11111I luoghi di scambio sono sempre contornati di un curioso fascino intrinseco. Stazioni, aeroporti autostazioni; sono tutti spazi permeati di una malinconica bellezza a tratti decadente, in cui si mischiano novità, abitudini, desolazione e gioie. Apparentemente sembrano luoghi confusi e rumorosi, ma se si spende il tempo che vi si trascorre in atteggiamento osservante possono svelare aspetti sorprendenti e poetici come nessun altra opera dell’uomo riesce.
La bellezza involontariamente trasmessa alla materia, assemblata con uno scopo (viaggiare), e riuscita fuori con un altro (accogliere la Vita).
Tempeste di sguardi sfuggenti e distratti attraversano l’aria che è viva di ogni respiro speso, di ogni sospiro, di ogni parola pronunciata ad un amore che si allontana od ad uno che ritorna.
Si mescolano le voci, distinte e chiare fra gli interlocutori, in un turbinare di fruscii incomprensibili i quali si trasformano in un involontario sottofondo di accompagnamento per viandanti. Il concerto viene interrotto solo dai richiami e dagli annunci masticati e sputati fuori dagli altoparlanti con voce metallica; a volte dal sibilare dei freni di un treno in arrivo. I treni hanno conservato la purezza degli addii forse anche più degli aerei, comodi quanto impersonali. A ridosso dei binari è possibile vedere l’intero campionario emotivo dell’umanità, se si presta sufficiente attenzione; il tutto condito da quell’odore caratteristico, che un dio buono ha voluto dedicare solamente alle stazioni ferroviarie. Un misto di gomma bruciata, sigarette, ferro sforzato e umidità che non stanca e trascina anche il più duro di cuore nel mare dei ricordi; non importa che si tratti di un viaggio da bambino o dell’ultimo abbraccio ad una figura scomparsa nella nebbia del tempo, ognuno ha qualcosa da rivivere davanti alle porte del vagone.
Il tempio della partenza affascina e conquista, volente o nolente. Così come il treno sembra essere costruito apposta per salutarsi, per far durare il saluto il tempo necessario a versare una lacrima e stringere il cuore in una morsa che può durare anche giorni.

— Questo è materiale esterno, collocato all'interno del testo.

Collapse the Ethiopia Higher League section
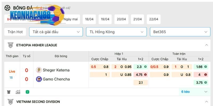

Come quella volta che salutai Torino. Era come il copione trito e ritrito di un film di seconda categoria, eppure mi commosse. Gli ingredienti c’erano tutti: l’alba, sedili vuoti, un treno impaziente ed una vita dall’altra parte che aspettava di essere ripresa da dove era stata lasciata.
Ricordo che ci fu un solo saluto. Rapido, impacciato, asciutto. Come viene naturale quando siamo alle prese con le nostre paure; rapido per farlo durare il meno possibile; impacciato perché aveva tutte le caratteristiche di un addio; asciutto, perché per le lacrime avremmo avuto a disposizione tutta la vita.
E Porta Nuova era lì, ad abbracciare quel saluto di occhi mai dimenticati che scivolavano lungo le righe del vetro.
Viene sempre in mente un verso di quella canzone: “…certo che può sembrare inutile, una stazione a chi non parte mai…”
Perché solo chi non è mai partito, non è mai tornato.
Perché “Tornare” può essere il senso di tutta una Vita.